И так - во всем. Настоящими научными советниками Наполеона в делах развития промышленности, всего хозяйства могли быть лишь люди, столь же динамичного склада, как и он сам. И такие ученые были, они блестяще проявили себя во время якобинской диктатуры, и лидером их не без основания Наполеон считал Монжа, которого, как и в Египте, не отпускал от себя ни на шаг.

Работая напряженно с утра до ночи, постоянно занимаясь делами хозяйственными, внутренними, Бонапарт не упускал из поля своего зрения и вопросов внешней политики, в которой проявлял решительность не меньшую, чем на поле боя. Едва заключив с Россией мир, он круто повернул руль: решил вступить с нею в военный союз. И предпринял акцию совершенно необычную, невиданную: приказал вернуть Павлу I шесть тысяч пленных солдат. И не только вернуть, но и предварительно одеть в соответствии с принятой формой одежды их полков, обуть и... вооружить! Павел I, понявший, что с революцией во Франции покончено, не только вступил в диалог с Бонапартом, бывшим республиканским генералом, но и сам предложил ему "великий проект", согласно которому двадцать пять тысяч русских солдат и десять тысяч казаков немедля двинутся к Астрахани. Туда же прибудет, пройдя по Дунаю, Черному и Азовскому морям, французская Рейнская армия в составе тридцати пяти тысяч человек под командованием Массена, которому любезно предлагалось и общее руководство.

Из Астрахани обе армии переправятся через Каспийское море, пройдут Персию и Афганистан, а оттуда ударят по Индии, чтобы "поразить неприятеля в самое сердце" - об этом мы уже слышали.

§ **Записи**
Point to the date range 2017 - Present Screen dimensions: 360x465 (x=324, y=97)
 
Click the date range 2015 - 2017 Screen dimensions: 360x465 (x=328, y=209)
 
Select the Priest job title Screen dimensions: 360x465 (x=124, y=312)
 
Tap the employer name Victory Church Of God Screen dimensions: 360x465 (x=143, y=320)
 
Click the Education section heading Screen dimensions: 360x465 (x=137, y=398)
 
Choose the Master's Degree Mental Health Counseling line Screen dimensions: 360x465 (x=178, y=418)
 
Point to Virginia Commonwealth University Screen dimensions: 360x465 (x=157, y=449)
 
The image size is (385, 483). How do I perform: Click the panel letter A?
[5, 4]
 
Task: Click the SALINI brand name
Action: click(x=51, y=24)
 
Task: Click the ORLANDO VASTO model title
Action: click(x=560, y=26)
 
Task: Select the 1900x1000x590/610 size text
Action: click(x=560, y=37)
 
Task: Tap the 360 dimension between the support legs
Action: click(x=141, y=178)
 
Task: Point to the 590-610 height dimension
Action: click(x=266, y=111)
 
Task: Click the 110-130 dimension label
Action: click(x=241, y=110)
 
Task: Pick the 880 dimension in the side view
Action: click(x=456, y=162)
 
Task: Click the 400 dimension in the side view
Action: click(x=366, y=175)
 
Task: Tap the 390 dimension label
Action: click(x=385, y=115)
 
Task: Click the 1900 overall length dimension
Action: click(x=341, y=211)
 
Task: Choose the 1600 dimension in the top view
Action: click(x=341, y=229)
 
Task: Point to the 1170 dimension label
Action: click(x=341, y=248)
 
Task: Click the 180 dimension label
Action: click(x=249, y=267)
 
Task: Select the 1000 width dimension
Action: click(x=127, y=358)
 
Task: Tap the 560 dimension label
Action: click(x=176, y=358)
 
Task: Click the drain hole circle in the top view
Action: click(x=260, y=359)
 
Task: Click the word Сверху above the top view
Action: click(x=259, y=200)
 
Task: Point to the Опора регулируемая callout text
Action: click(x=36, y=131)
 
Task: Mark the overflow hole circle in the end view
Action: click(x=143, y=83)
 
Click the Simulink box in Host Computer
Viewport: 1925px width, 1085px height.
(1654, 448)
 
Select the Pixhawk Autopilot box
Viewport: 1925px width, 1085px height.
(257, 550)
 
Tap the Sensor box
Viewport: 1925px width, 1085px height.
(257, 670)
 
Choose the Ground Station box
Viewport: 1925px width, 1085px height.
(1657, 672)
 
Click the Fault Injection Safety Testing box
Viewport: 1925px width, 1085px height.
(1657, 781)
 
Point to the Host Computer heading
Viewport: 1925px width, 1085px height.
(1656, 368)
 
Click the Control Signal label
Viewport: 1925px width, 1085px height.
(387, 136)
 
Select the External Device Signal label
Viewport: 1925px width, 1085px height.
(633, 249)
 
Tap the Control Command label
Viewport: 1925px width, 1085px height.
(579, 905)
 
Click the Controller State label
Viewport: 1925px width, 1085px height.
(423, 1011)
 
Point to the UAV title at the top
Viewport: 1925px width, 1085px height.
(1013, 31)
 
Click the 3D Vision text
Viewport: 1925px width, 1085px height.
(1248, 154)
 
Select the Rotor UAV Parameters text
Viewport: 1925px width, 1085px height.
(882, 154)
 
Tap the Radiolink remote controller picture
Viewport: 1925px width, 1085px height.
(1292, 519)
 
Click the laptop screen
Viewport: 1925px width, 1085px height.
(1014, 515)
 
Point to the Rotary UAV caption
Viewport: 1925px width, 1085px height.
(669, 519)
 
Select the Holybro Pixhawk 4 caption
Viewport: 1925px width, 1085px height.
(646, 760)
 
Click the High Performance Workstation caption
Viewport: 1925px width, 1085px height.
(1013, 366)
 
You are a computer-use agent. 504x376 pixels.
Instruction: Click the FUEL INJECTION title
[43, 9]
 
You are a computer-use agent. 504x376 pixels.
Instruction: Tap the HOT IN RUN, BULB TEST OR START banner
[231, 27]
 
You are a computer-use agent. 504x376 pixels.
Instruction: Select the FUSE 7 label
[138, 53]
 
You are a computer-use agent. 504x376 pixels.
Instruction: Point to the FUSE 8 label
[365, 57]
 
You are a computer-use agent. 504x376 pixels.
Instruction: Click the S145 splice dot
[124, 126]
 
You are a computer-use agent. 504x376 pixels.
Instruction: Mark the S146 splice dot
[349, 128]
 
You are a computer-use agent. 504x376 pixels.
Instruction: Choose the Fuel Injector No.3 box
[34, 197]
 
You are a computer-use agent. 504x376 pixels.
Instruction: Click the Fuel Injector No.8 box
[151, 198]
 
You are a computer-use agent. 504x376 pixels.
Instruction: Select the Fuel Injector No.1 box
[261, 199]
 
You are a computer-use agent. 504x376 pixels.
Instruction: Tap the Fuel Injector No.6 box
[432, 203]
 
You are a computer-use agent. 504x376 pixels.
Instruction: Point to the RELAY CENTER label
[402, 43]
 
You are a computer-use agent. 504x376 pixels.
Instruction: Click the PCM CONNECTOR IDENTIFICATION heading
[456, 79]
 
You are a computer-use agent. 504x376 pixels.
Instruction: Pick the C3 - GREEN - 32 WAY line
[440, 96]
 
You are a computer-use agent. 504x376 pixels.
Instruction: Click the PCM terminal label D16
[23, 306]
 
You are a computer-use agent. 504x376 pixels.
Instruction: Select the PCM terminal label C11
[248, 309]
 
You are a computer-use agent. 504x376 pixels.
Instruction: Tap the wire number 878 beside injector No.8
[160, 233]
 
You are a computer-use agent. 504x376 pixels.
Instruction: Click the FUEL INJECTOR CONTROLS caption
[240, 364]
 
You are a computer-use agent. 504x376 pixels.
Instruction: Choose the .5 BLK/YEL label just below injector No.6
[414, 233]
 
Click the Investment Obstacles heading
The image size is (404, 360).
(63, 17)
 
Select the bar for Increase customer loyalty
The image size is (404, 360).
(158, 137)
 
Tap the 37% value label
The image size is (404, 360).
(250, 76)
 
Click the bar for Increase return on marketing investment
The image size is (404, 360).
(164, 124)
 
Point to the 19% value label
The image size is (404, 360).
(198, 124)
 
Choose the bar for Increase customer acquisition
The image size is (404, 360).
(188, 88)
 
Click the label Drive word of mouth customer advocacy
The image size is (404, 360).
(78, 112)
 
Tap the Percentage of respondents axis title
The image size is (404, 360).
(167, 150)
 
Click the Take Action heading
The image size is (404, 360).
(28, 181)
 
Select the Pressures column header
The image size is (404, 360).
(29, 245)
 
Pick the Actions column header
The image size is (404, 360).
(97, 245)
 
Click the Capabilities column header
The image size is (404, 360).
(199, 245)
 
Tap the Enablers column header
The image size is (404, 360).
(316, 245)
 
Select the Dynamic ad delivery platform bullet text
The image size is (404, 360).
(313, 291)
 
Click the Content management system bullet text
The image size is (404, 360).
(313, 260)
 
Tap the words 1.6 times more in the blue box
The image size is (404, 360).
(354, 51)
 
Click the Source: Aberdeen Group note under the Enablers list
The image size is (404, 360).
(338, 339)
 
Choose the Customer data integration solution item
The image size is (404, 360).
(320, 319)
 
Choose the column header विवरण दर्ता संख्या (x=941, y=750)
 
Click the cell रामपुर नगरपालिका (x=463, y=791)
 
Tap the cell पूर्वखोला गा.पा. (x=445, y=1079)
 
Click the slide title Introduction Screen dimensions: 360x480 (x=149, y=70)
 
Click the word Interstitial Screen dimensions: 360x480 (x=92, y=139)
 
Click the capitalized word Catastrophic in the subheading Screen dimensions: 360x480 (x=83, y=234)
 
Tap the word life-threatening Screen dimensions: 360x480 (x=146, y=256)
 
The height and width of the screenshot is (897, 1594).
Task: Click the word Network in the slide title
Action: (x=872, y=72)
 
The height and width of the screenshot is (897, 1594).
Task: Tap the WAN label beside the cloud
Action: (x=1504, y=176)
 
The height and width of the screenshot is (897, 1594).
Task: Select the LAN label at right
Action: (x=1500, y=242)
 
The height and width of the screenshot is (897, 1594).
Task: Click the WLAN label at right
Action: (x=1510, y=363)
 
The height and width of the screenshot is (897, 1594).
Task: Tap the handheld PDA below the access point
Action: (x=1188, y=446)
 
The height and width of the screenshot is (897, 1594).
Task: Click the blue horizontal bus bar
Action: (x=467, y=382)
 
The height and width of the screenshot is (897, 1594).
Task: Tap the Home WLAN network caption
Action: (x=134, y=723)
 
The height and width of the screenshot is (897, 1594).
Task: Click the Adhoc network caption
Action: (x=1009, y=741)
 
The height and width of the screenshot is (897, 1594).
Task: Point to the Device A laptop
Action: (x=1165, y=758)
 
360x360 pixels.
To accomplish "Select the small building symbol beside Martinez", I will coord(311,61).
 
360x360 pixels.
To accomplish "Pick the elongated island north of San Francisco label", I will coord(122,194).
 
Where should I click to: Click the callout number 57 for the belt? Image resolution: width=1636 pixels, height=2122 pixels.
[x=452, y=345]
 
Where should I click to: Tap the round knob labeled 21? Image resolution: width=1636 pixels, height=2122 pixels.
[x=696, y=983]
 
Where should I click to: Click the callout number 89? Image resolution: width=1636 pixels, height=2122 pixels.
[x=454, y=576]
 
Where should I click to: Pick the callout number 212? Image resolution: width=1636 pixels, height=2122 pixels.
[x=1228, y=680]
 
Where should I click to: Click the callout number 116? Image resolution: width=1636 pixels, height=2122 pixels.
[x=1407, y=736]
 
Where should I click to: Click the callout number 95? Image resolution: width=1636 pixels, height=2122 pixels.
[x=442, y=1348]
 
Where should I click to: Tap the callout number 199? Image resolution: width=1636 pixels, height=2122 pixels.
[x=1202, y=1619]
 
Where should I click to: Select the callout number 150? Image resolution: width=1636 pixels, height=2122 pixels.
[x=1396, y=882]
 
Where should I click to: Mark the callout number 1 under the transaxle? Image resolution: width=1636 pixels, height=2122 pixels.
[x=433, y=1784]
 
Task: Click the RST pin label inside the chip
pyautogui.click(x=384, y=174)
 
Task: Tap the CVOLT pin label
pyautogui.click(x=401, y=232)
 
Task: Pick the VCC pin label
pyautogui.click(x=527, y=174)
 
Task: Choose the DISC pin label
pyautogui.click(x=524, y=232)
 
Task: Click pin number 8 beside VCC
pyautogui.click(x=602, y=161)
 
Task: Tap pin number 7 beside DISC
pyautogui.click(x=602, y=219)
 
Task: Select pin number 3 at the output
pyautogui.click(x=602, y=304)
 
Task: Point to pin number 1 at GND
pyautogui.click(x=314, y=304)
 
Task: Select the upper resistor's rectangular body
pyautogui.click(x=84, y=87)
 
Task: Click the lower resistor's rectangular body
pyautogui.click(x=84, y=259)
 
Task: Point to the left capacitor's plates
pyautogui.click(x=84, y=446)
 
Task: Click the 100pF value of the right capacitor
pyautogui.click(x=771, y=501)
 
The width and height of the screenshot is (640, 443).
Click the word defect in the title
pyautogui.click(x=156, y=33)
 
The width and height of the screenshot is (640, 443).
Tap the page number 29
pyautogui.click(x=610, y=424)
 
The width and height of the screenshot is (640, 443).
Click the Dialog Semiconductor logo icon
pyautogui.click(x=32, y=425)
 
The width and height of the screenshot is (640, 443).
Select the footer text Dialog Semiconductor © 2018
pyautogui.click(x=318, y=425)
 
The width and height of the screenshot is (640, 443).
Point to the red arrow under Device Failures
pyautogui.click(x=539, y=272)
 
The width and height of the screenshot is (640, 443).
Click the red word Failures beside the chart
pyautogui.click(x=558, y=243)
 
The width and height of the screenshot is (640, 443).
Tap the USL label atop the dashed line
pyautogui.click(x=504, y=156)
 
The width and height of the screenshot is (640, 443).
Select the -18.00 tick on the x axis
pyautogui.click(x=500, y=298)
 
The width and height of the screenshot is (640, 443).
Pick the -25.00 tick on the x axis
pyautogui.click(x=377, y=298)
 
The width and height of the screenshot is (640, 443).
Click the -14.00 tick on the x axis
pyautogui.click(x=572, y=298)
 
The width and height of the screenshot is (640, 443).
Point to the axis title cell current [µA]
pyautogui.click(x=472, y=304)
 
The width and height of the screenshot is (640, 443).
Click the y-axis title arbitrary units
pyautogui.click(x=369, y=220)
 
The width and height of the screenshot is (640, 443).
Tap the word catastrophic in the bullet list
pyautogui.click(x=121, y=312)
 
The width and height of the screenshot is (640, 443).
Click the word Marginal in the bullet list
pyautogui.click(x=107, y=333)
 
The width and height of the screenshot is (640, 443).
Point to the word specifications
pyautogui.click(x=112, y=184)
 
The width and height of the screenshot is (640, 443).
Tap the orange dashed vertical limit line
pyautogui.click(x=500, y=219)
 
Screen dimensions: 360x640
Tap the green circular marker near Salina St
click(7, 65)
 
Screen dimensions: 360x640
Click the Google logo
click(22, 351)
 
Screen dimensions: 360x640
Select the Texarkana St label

§ **Требования**
1: Какие реки и моря упоминаются в тексте для чтения? Назовите все.
2: Сколько пленных солдат Бонапарт приказал вернуть Павлу I, согласно тексту для чтения?
3: Поменяйте «Египте» на «Италии» и приведите фрагмент текста для чтения между словами «И так - во всем.» и «себя ни на шаг.» включительно.

§ **Результаты по порядку**
1: Дунай, Черное море, Азовское море, Каспийское море.

2: Шесть тысяч.

3:
И так - во всем. Настоящими научными советниками Наполеона в делах развития промышленности, всего хозяйства могли быть лишь люди, столь же динамичного склада, как и он сам. И такие ученые были, они блестяще проявили себя во время якобинской диктатуры, и лидером их не без основания Наполеон считал Монжа, которого, как и в Италии, не отпускал от себя ни на шаг.